Instruction for the listing below: copy exactly, and only, the lines from the one holding "The width and height of the screenshot is (900, 426)." through its last line, omitting any picture.
****
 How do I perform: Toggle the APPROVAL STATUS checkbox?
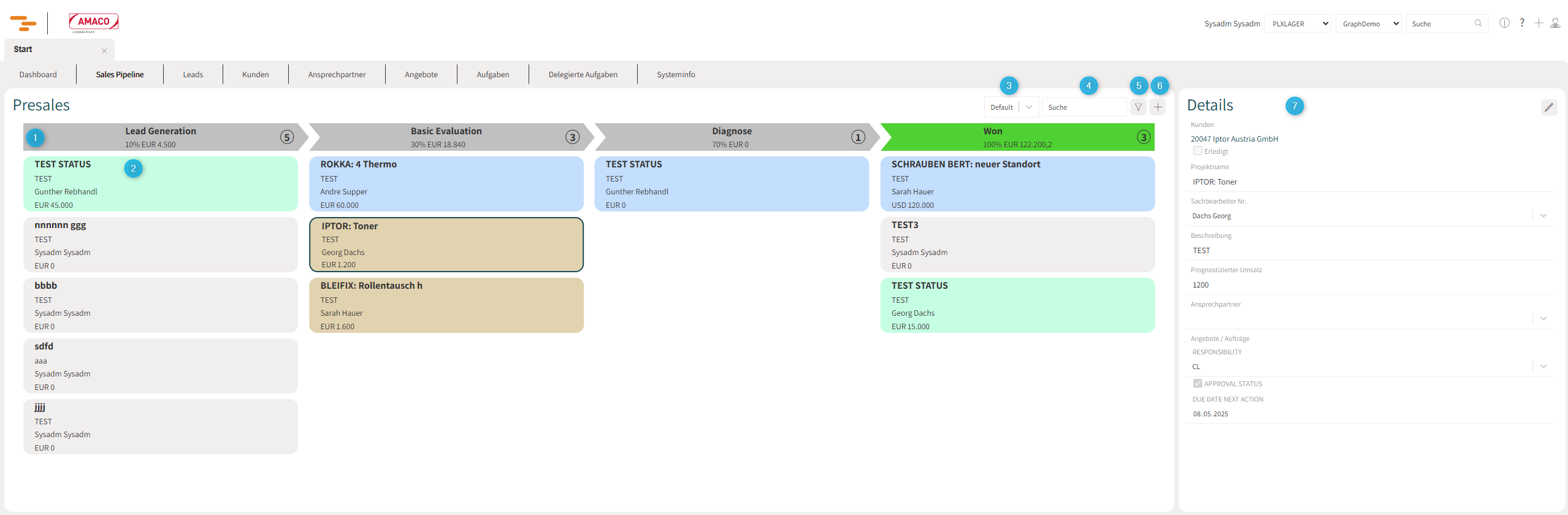pyautogui.click(x=1197, y=383)
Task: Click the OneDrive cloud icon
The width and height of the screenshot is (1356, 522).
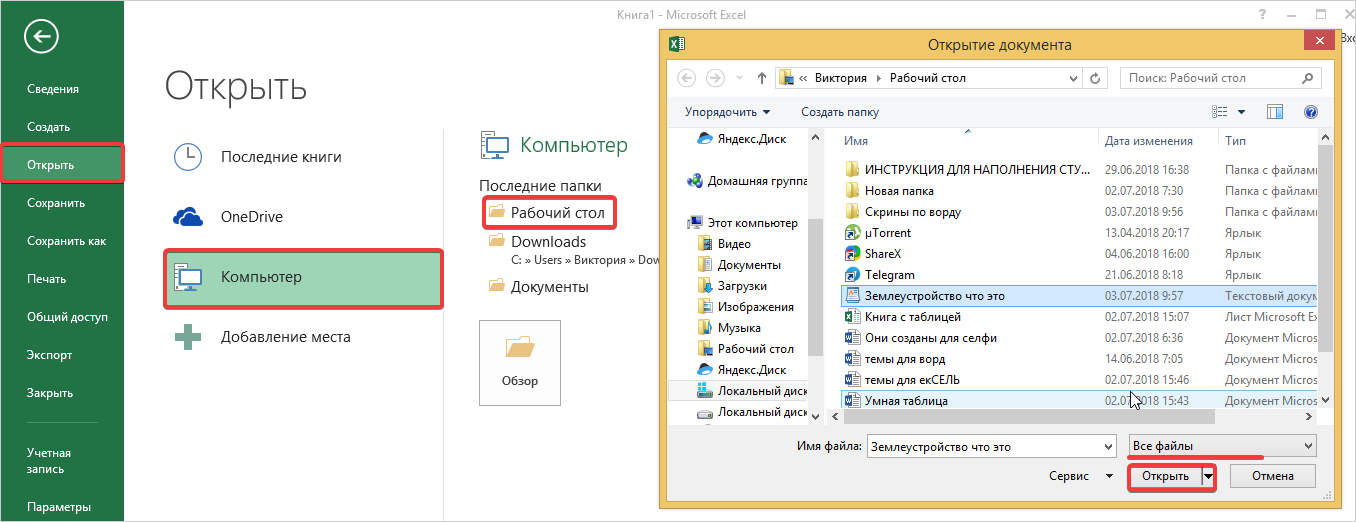Action: [x=188, y=217]
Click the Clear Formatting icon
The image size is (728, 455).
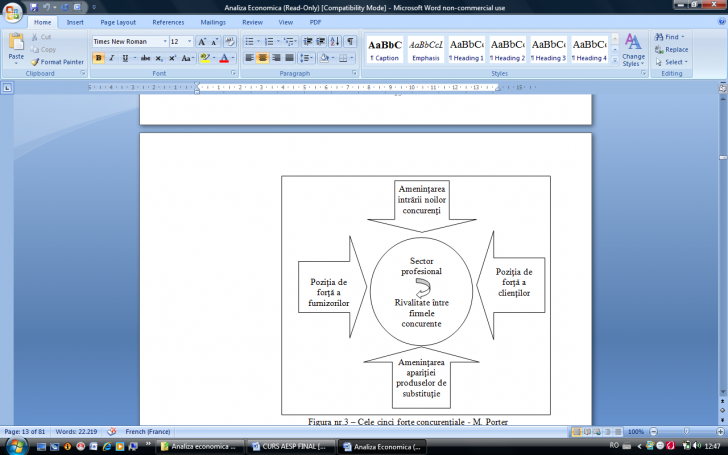(x=229, y=42)
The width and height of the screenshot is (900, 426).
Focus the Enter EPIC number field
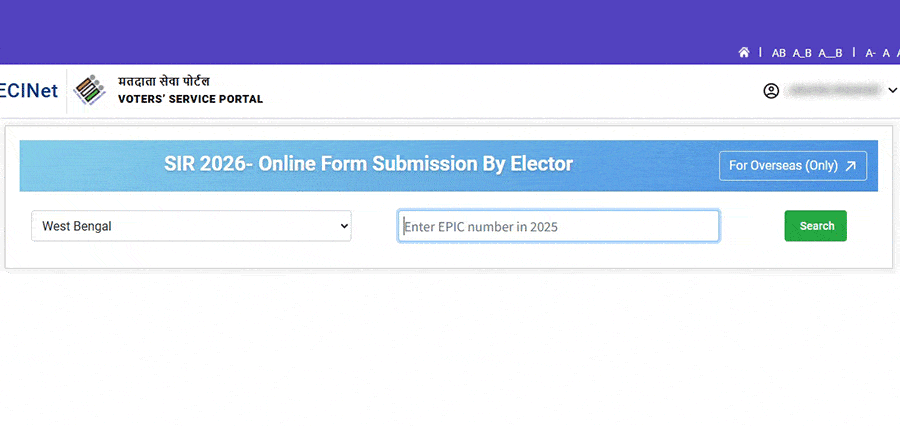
****
**ANSWER BELOW**
The width and height of the screenshot is (900, 426).
Focus the Enter EPIC number field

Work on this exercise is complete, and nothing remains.